What the exercise asks —
Starting at the line with "Toggle the ready-to-play filter icon" and stopping at the final line, retype the data below exactly; do not carry over any pictures.

[Stored records]
"""
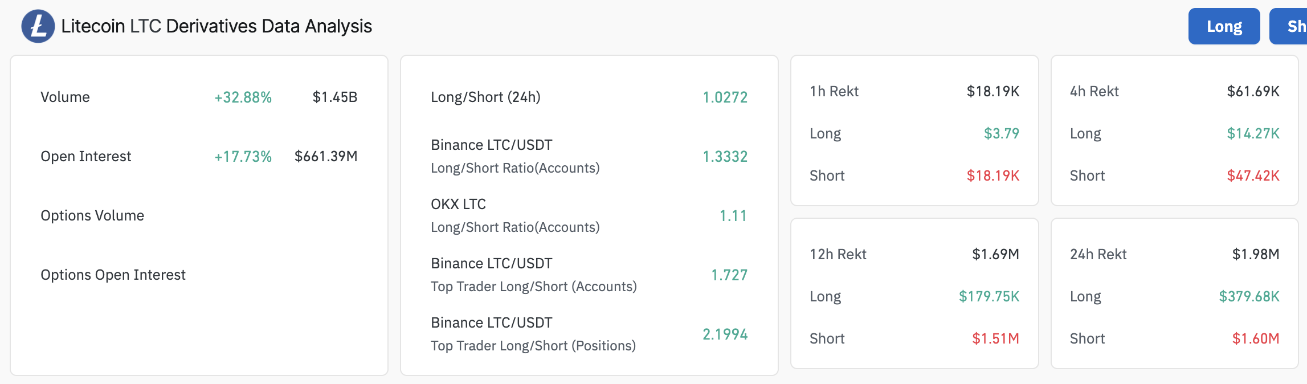Click the 1h Rekt total $18.19K
Viewport: 1307px width, 384px height.
[x=992, y=92]
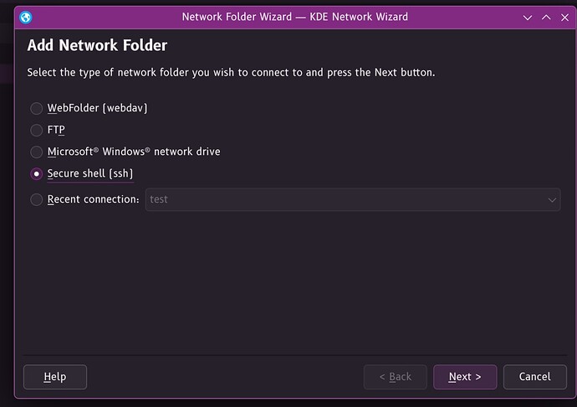Cancel the Add Network Folder wizard
Screen dimensions: 577x407
[534, 377]
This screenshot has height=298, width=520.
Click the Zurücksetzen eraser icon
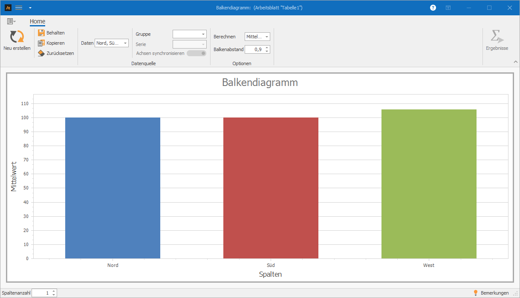(x=41, y=53)
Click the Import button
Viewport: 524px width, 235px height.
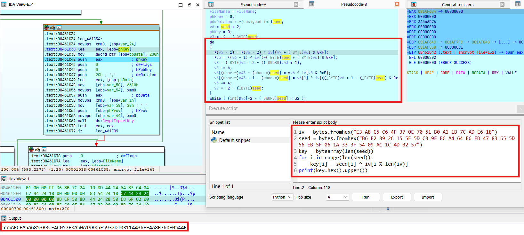(x=428, y=197)
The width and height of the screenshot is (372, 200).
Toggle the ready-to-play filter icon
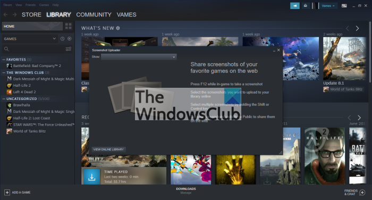tap(69, 38)
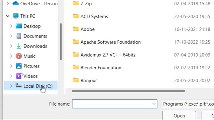The width and height of the screenshot is (214, 120).
Task: Select the Adobe folder icon
Action: [76, 29]
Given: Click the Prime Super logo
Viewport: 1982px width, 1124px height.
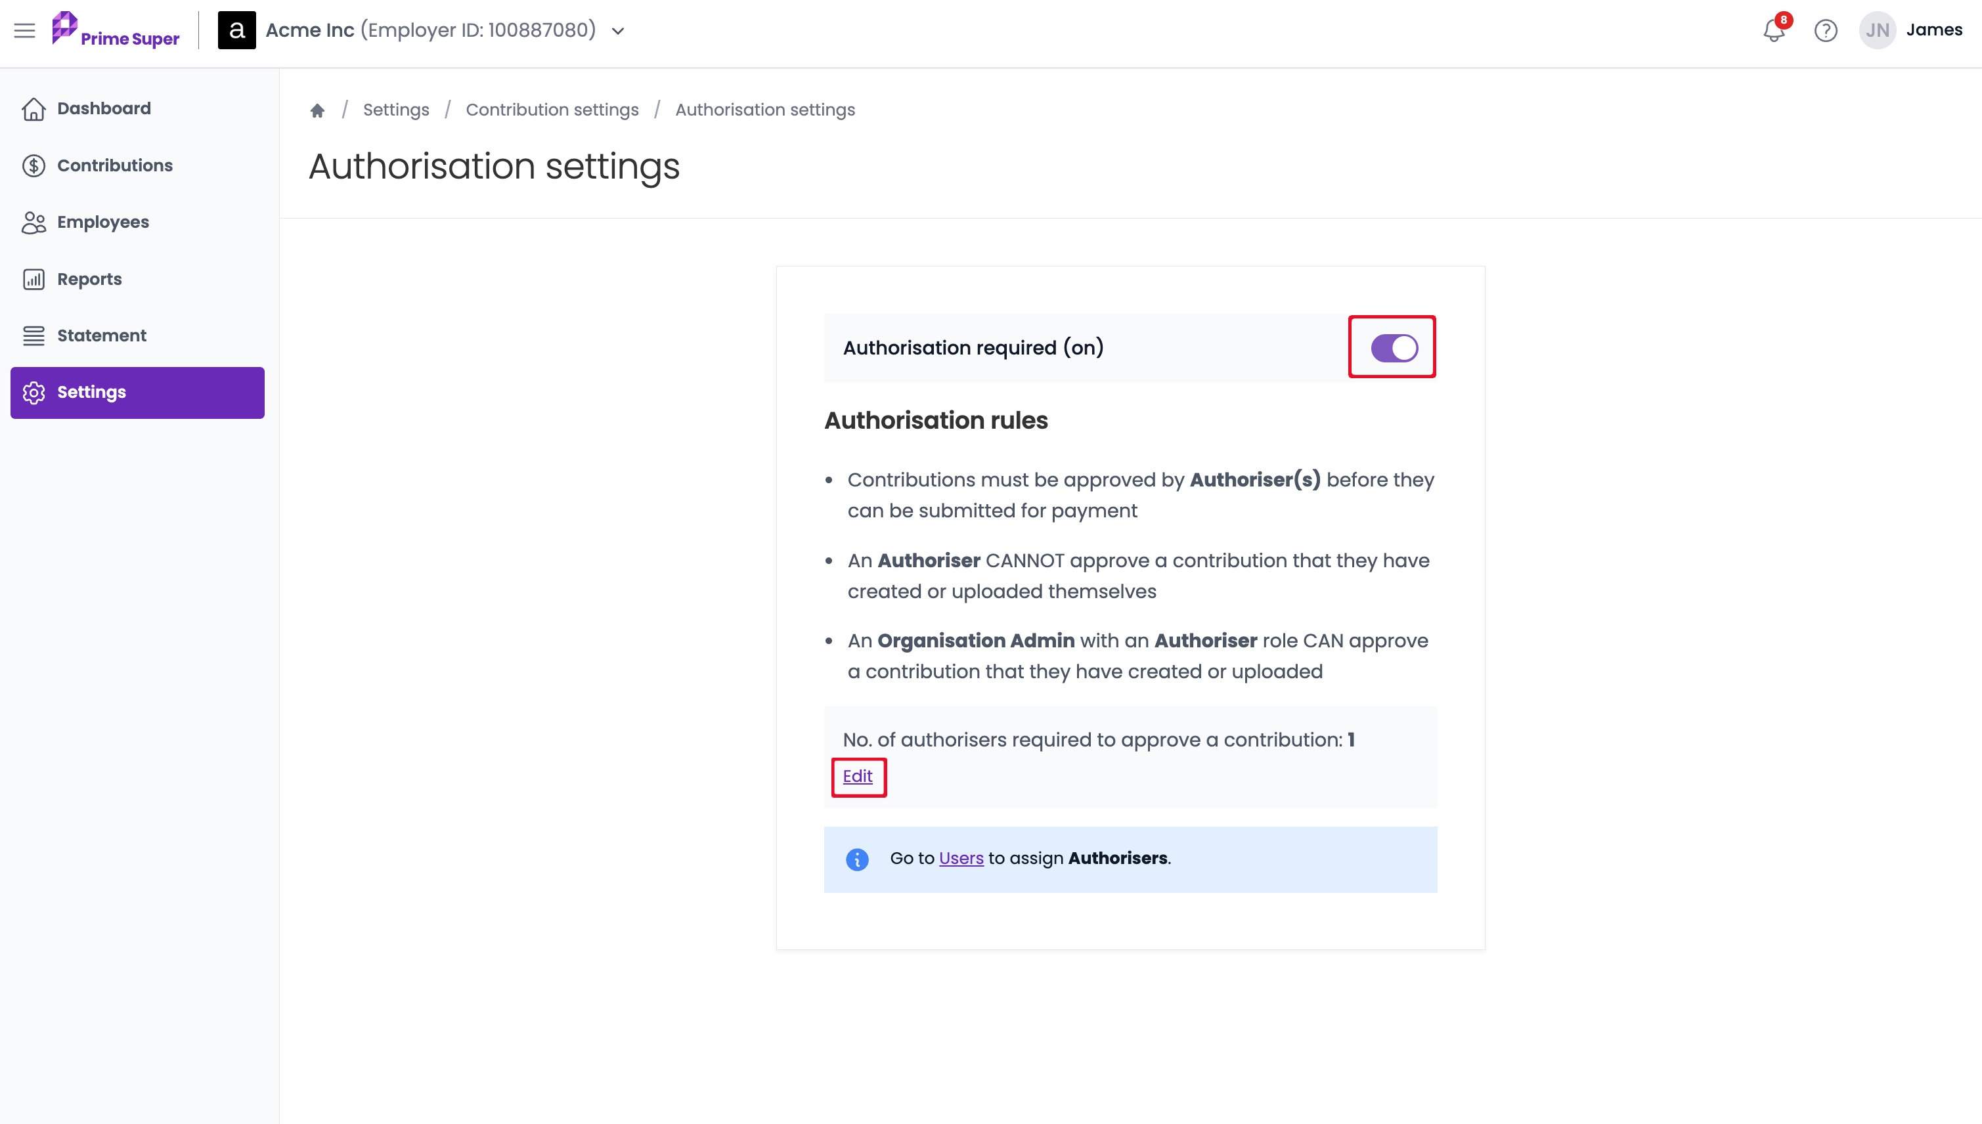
"""
Exercise output —
Toggle the ready-to-play filter icon
tap(69, 38)
The width and height of the screenshot is (214, 120).
Task: Select the Adobe folder icon
Action: [76, 29]
Given: Click the Prime Super logo
Viewport: 1982px width, 1124px height.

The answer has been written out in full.